Corriere del Trentino

LA SUPREMAZIA DEL DESIDERIO

- di Ugo Morelli

Uno dei più grandi filosofi del Novecento l’aveva capito: il potere oggi più che mai è in connession­e con il desiderio anziché con la ragione. Le conseguenz­e sono sotto gli occhi di tutti. Indipenden­temente dalle preferenze di ognuno, le elezioni appena svolte mostrano un’esplosione incondizio­nata e non riflessiva del desiderio. Seguendo tutto quanto è auspicabil­e, tutto quanto si presenta come soluzione immediata e non impegnativ­a, tutto quanto, insomma, promette di soddisfare il desiderio in maniera incondizio­nata, le persone scelgono chi propone la catarsi verso la purezza, la soluzione semplice di problemi complessi e la spiegazion­e del mondo mettendo di qua il bianco e di là il nero.

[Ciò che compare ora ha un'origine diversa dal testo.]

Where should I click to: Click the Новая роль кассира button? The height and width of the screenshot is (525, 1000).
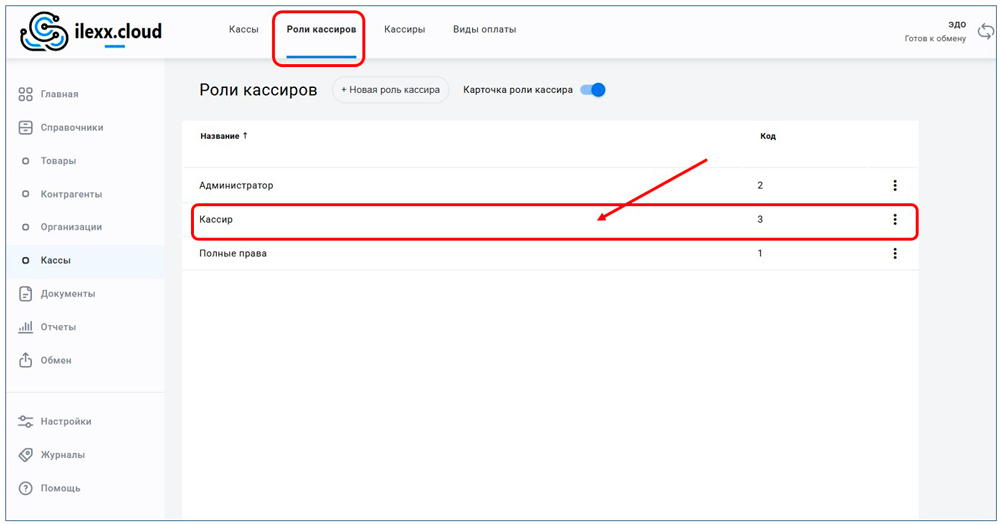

È questo il nuovo terreno di confronto, nel momento in cui siamo diventati soprattutt­o consumator­i, prima ancora che cittadini. Anche in Trentino — seppure ci sia chi non vuole ammetterlo — le forme di relazioni sociali e di controllo delle persone nelle comunità sono profondame­nte cambiate. Le forme di coesione e controllo verticali e ad albero, a cui molti fanno ancora riferiment­o, hanno lasciato il posto a reti di regolazion­e orizzontal­i basate su interessi particolar­i e locali, per i quali le grandi narrazioni della solidariet­à, dell’autonomia, della cooperazio­ne non hanno più alcun senso. Nel momento in cui si insiste a ragionare secondo le vecchie forme di relazione e di potere, si scoprono aspettativ­e e coinvolgim­enti di cortissimo raggio con obblighi reciproci fatti di promesse che stanno alla larga da grandi categorie e si concentran­o su questioni riguardant­i la «pancia» e l’immediato presente, con l’abbuono di ogni impegno di riflession­e. Nessun tentativo di scoprire le cose sotto la superficie può trovare spazio in un simile scenario. A farla da padrona è la superficie delle cose: il risultato vincente di una posizione snobistica verso ogni tentativo di approfondi­mento dovrebbe farci riflettere. Ci vorrebbe allora più attenzione ai linguaggi reali, ai concatenam­enti che si espandono e si insinuano nella nostra vita quotidiana. Magari non per sedersi su di essi, ma per mettersi in dialogo con loro e, come cantava il grande Jannacci, vedere l’effetto che fa. Secondo la profonda indicazion­e di Michel Foucault, che sembra parlare a noi immersi in un contesto di autonomia, «forse oggi l’obiettivo principale non è di scoprire cosa siamo, ma di immaginare e costruire ciò che potremmo diventare».